What this task involves. Reproduce every one of the items below word for word, omitting the pictures.

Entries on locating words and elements

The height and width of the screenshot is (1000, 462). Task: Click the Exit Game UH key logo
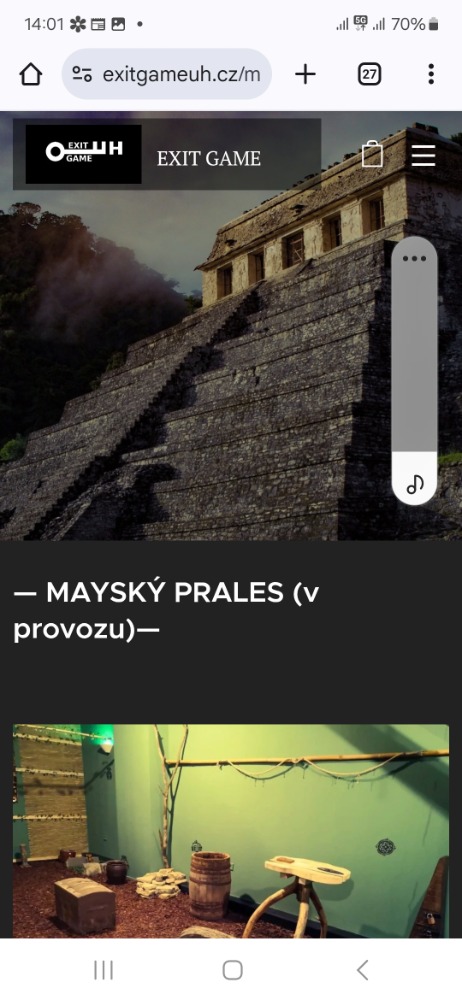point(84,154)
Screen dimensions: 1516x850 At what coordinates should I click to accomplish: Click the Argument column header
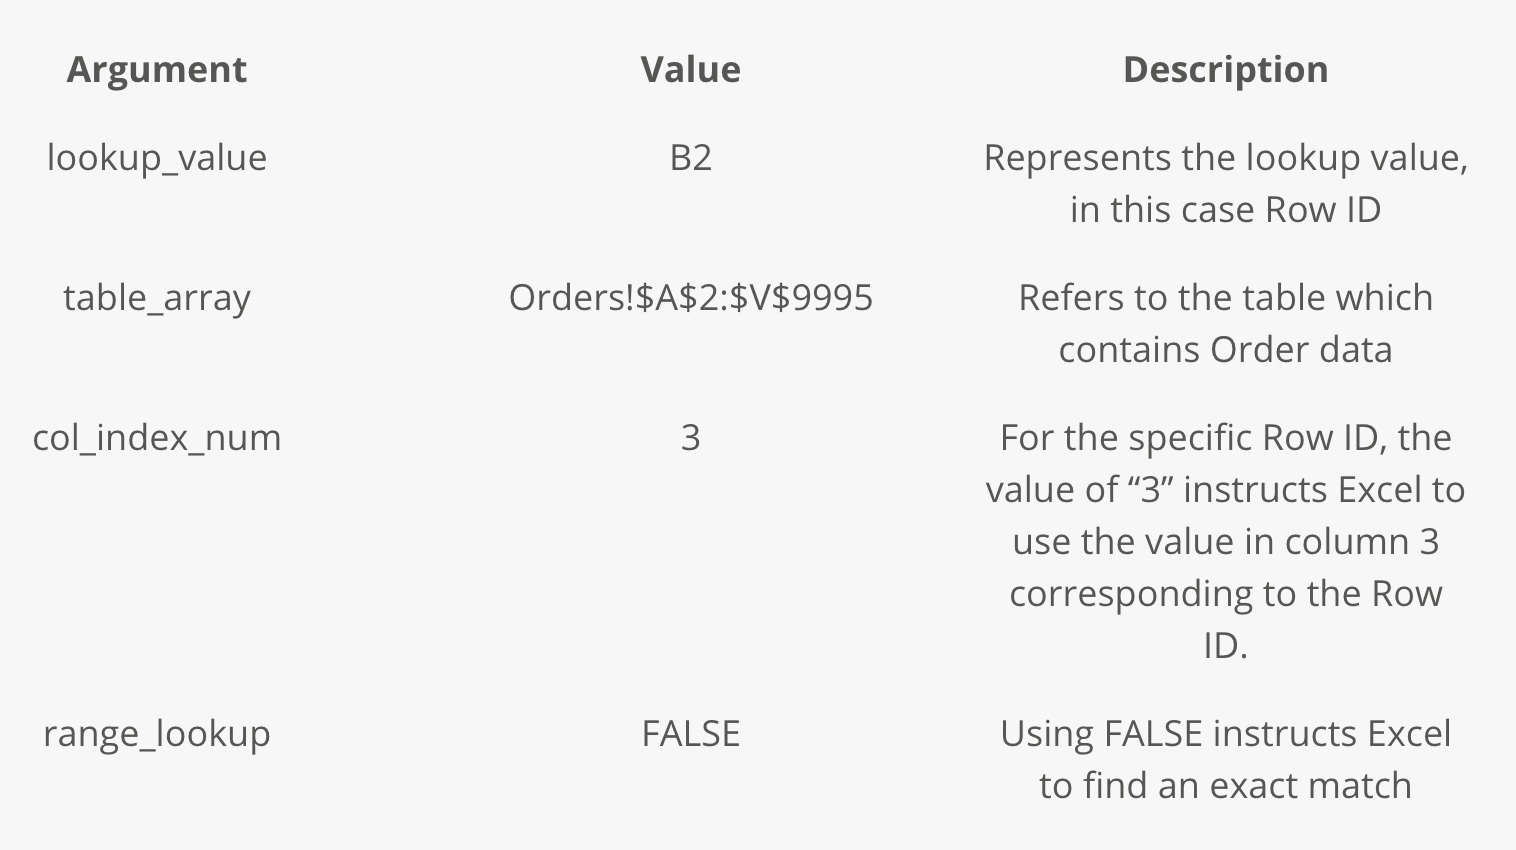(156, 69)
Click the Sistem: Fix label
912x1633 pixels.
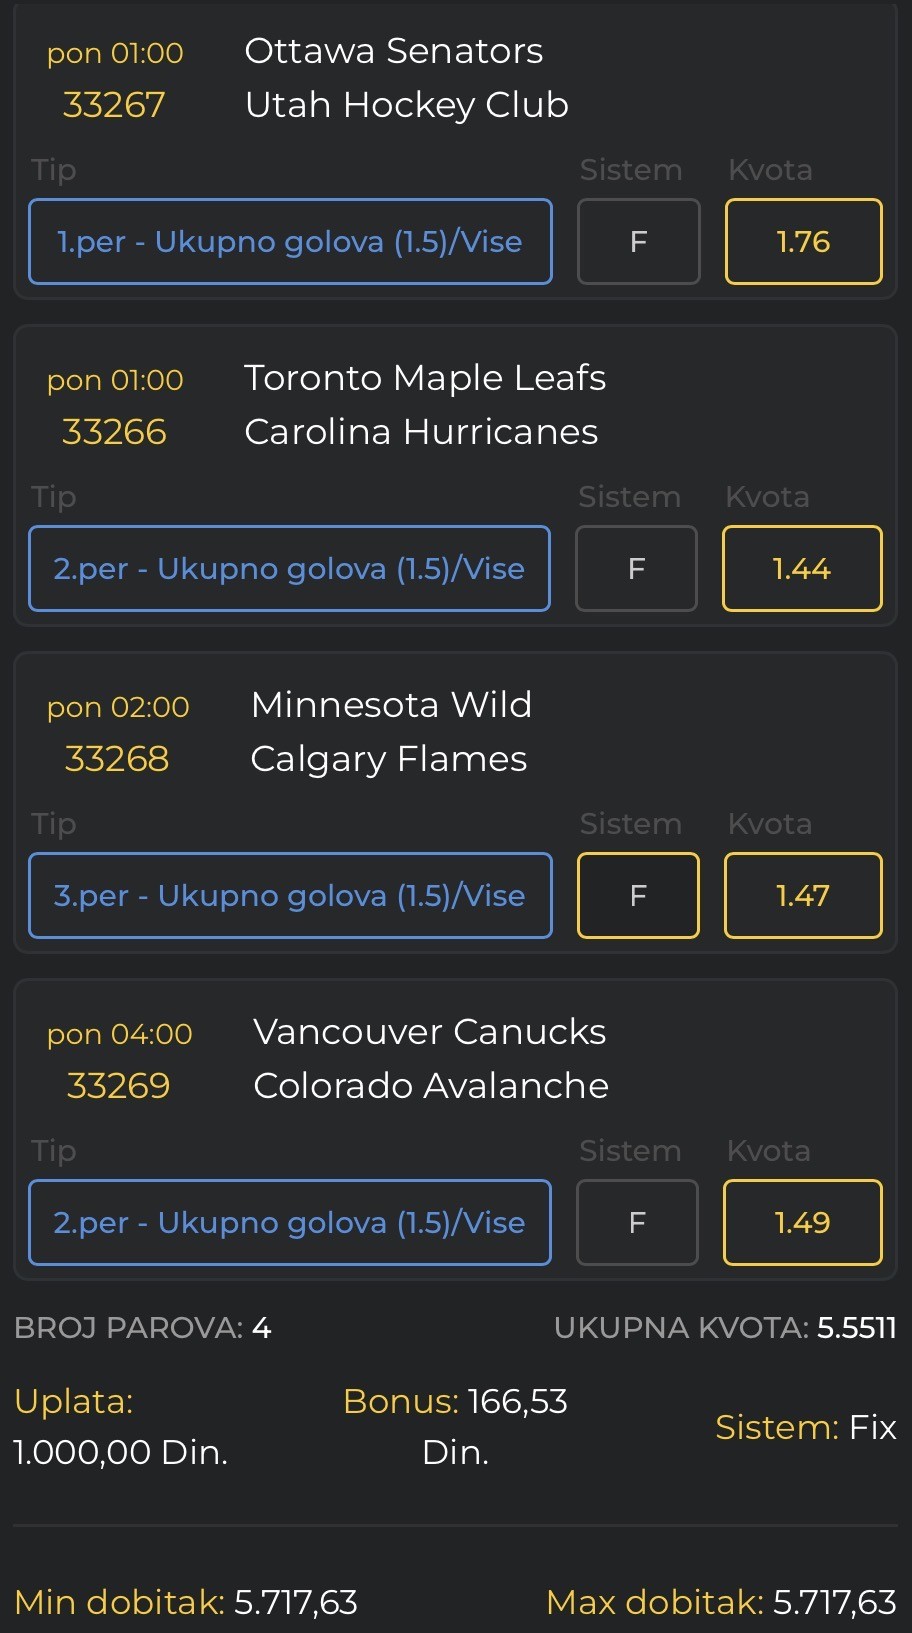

Task output.
The height and width of the screenshot is (1000, 462). Task: Click the Exit Game UH key logo
point(84,154)
Screen dimensions: 1516x850 At what coordinates should I click to accomplish: Click the Argument column header
(156, 69)
Click the Sistem: Fix label
912x1633 pixels.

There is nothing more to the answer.